Savant

Safe, contextual AI for classrooms.

Empowering teachers to lead AI experiences.

Motion design by Jordan Wolff

In mid-2025, I co-founded Savant, an AI platform designed to give educators control over how artificial intelligence showed up in their classrooms.


Insight

AI had entered the classroom. Teachers hadn't been invited.

The proliferation of general-purpose AI tools created an immediate tension in education: students had access to powerful models, and institutions had no framework for managing them. The dominant response from educators was restriction — banning tools, flagging usage, treating AI as a threat to learning integrity rather than an opportunity to extend it.

The problem wasn't the tools. It was the interaction model. Student and AI, with the teacher entirely absent. No visibility. No guardrails. No context. A generic model has no knowledge of your syllabus, your pedagogy, or your students. It will answer an exam question as readily as a study question, and hallucinate a concept as confidently as it explains one.

I believed the paradigm could be inverted: rather than keeping AI out of the classroom, give educators the tools to bring it in on their own terms. Savant's core proposition was a new relationship to AI — student, teacher, and AI all working together to improve the learning experience.


Idea

Put the teacher in control.

Customer research shaped a product built around four connected problems:

Misinformation. Generic models carry no classroom context. They sometimes produce confident, plausible, wrong answers — answers that instructors then have to spend time undoing. Savant addressed this by grounding each AI instance in custom knowledge uploaded by the teacher: syllabi, lecture notes, reading lists, and primary sources. The model knew what it was supposed to know, and nothing more.

Invisibility. Educators had no window into how AI was being used by their students. Savant gave teachers a dashboard of student interactions — frequently asked topics, engagement patterns, and the ability to view individual conversations — turning AI usage from a blind spot into a source of insight about where students were struggling.

No guardrails. Standard AI models have no concept of academic integrity. Savant introduced structural guardrails: the model would not directly answer questions it identified as belonging to assignments, quizzes, or exams (uploaded to its knowledge base by teachers). Instead, it redirected students toward concepts and approaches — supporting learning rather than replacing it. We also prototyped cheating detection by cross-referencing assignment submissions against student prompt histories.

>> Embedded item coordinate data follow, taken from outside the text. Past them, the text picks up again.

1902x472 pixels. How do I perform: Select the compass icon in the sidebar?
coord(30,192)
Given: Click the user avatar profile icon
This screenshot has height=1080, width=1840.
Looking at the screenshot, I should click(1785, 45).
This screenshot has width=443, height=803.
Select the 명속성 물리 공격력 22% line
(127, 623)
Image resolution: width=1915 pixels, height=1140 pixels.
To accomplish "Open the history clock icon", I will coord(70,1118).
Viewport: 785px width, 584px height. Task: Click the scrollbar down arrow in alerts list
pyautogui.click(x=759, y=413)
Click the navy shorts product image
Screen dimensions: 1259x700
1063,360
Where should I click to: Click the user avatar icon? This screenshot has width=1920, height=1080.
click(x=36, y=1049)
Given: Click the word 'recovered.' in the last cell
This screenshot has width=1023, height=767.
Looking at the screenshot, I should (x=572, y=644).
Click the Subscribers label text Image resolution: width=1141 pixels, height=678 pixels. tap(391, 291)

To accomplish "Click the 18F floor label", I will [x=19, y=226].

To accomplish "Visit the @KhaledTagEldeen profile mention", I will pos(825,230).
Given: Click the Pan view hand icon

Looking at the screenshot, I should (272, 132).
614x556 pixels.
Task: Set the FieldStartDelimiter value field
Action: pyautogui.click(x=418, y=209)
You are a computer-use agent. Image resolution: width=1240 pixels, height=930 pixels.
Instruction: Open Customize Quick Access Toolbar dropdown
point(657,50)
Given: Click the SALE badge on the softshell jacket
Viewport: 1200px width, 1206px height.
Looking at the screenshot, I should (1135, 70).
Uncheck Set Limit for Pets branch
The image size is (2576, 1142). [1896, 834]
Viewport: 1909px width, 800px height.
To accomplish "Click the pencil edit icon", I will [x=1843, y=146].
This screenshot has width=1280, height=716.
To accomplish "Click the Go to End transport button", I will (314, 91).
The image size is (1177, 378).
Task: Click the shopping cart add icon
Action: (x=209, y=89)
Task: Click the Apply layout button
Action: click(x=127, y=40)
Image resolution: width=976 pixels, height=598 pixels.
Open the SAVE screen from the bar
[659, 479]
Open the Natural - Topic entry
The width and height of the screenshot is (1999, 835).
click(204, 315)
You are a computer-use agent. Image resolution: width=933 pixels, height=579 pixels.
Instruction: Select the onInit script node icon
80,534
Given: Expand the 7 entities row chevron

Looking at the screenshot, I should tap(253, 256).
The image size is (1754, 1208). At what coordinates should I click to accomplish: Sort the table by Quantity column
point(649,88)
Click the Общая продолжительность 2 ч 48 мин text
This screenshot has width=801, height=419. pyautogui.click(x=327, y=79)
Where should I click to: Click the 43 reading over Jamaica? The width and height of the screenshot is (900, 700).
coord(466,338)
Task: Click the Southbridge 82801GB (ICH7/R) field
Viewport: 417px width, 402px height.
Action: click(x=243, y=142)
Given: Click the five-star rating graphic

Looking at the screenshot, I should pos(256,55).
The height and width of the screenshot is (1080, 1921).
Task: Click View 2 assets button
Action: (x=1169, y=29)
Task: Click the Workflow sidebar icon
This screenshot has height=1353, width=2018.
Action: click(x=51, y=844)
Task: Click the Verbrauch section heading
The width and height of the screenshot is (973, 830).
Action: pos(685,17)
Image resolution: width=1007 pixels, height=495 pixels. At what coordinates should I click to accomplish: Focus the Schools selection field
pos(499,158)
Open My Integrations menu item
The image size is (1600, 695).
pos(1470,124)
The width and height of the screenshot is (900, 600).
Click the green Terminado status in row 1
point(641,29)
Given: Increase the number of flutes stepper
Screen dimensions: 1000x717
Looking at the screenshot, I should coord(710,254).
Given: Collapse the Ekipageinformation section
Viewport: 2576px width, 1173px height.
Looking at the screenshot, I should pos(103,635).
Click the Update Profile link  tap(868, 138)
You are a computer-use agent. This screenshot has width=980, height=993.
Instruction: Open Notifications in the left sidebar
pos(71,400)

Safety was built into the foundation. Savant flagged concerning content — mental health signals, inappropriate usage — for teacher and administrator review, and enabled threaded student-teacher-AI conversations so educators could enter a dialogue at any point.

My co-founder led market research, business development interviews, and the financial and business case analysis. I owned product vision, customer use cases, deeper UX discovery interviews, and built the working product — including the LLM integrations and core platform architecture.


Impact

A sound product. An honest reckoning.

We built a fully functional prototype, conducted substantive customer research with educators, and validated genuine demand for the problem Savant was solving. The feedback on the product direction was strong.

The economics told a different story.

Our market sizing and unit economics analysis — conducted using both top-down and bottom-up models across operating budgets and teacher-equivalent salary frameworks — pointed to a serviceable addressable market in the range of $82–186M for US private high schools. A real market, but not large enough for venture-scale.

Compounding that: the cost of operating custom AI systems per institution was structurally higher than what schools could bear. Sales cycles and pilot periods in education are long. The unit economics didn't close, and the gap wasn't a product problem — it was a market reality.

Raising venture capital to bridge these gaps would have required fund return profiles the market sizing couldn't support.

We made the decision to shut down Savant 6 months in. It was neither a failure of product thinking nor of execution. It was the application of the same analytical rigor that shaped the product that led to the decision to shut the business down.